● **Problem to work on**
In the entries below, every line with the string "will" is to be reported.

● **Dataset entries**
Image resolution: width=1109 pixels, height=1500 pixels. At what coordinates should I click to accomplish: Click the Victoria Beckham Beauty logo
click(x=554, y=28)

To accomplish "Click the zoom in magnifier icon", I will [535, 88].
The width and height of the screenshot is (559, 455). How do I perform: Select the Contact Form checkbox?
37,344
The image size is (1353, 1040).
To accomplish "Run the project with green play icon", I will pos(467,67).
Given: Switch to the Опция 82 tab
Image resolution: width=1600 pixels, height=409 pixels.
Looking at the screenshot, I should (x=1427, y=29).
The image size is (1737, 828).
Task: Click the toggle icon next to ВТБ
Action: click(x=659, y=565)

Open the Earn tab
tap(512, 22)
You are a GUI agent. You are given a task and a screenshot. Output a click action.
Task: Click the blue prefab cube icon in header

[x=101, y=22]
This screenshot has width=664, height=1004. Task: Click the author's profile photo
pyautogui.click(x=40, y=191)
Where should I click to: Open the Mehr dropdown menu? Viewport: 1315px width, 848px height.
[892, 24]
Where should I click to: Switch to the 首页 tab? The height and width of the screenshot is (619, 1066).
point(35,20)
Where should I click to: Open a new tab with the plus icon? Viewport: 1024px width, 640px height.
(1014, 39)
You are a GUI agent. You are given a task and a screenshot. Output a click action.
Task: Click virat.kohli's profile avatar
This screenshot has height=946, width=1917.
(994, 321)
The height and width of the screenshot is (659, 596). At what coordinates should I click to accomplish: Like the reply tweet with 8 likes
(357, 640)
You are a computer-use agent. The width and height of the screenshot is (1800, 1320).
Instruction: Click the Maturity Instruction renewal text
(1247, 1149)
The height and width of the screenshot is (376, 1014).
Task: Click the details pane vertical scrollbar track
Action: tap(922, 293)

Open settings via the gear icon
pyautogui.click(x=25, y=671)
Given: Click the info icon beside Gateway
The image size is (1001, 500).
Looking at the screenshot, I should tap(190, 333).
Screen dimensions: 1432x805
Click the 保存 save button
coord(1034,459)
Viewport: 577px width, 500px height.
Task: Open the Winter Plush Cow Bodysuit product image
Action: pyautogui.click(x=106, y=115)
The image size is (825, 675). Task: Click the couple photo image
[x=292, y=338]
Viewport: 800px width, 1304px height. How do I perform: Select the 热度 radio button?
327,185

● **Completed task**
To accomplish "Click the zoom in magnifier icon", I will [535, 88].
To accomplish "Run the project with green play icon", I will pos(467,67).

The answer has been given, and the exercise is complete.